While I am convinced of the falsehood of the testimony of both Dr. Effremoff and Dr. Harris, it is only fair to state that I am equally convinced that their counsel who ably represented them was entirely blameless in the matter, but that he was imposed upon by his clients.
The sanctify of an oath in my opinion is the very foundation
The People have clearly established that the crime of perjury was committed. The defendants’ defense in this proceeding consisted of their unequivocal persistence in their original testimony. No attempt was made to correct this testimony although at all times the law encourages a correction of testimony. Many gentlemen of prominence testified to their professional ability and reputation for honesty and veracity. The testimony of these character witnesses only impressed the court with a sense of the difference between what a man really is and what his devoted friends think he is. In determining whether a -prima facie case has been established the court is only to determine two questions: Was a crime committed, and is there reasonable ground to believe the defendants guilty? This point to my mind has been clearly established, that is that the crime of perjury was committed, and as to the second point I believe that reasonable ground to believe the guilt of the defendants is sufficiently established. In this proceeding the court sits only as a magistrate with committing jurisdiction and it is not necessary to prove the People’s case beyond the reasonable doubt. In the case of People ex rel. Willett v. Quinn (150 App. Div. 813, 827) Judge Burr, writing for the Appellate Division, said: “ A committing magistrate is not required to exact the full measure of proof necessary to secure a conviction, but is obliged to hold one accused of crime for trial if there is reasonable ground to believe him guilty.” (Citing People ex rel. Fleischman v. Fox, 34 Misc. 82; People v. Steinhardt, 47 id. 252, 263; Matter of Paul, 94 N. Y. 497, 503.)
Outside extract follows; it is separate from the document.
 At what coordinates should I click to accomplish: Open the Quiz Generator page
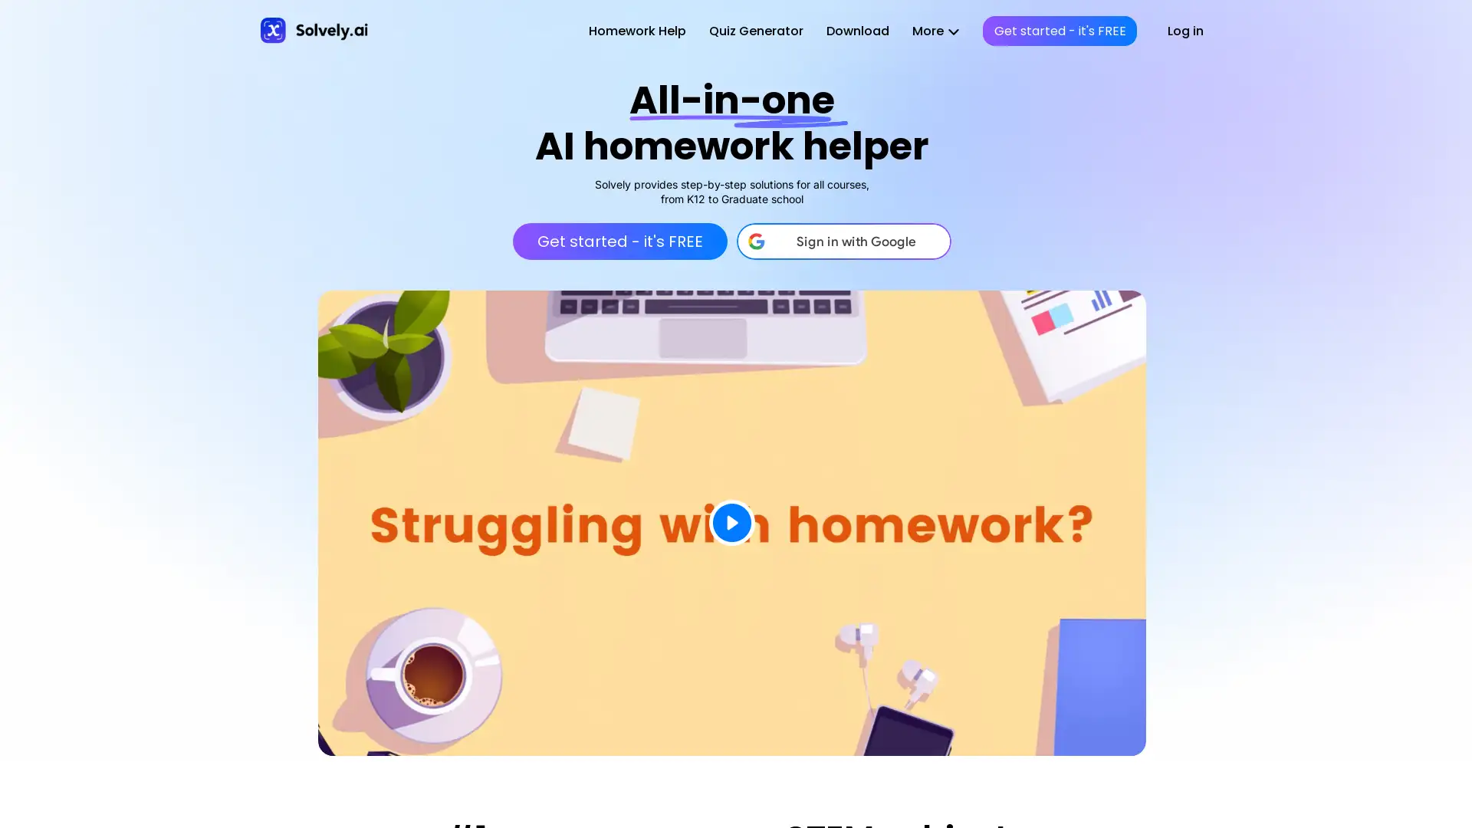pyautogui.click(x=756, y=31)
The Code of Criminal Procedure (§ 208) provides that a defendant must be committed if it appears from the preliminary examination “ that a crime has been committed, and that there is sufficient cause to believe the defendant guilty thereof.”
In view of the testimony in the civil trial and in this proceeding, and in view of section 208,1 am of the opinion that Effremoff and Harris should be held for the action of the grand jury, and the motion for the dismissal of the complaint and discharge of the defendants is denied.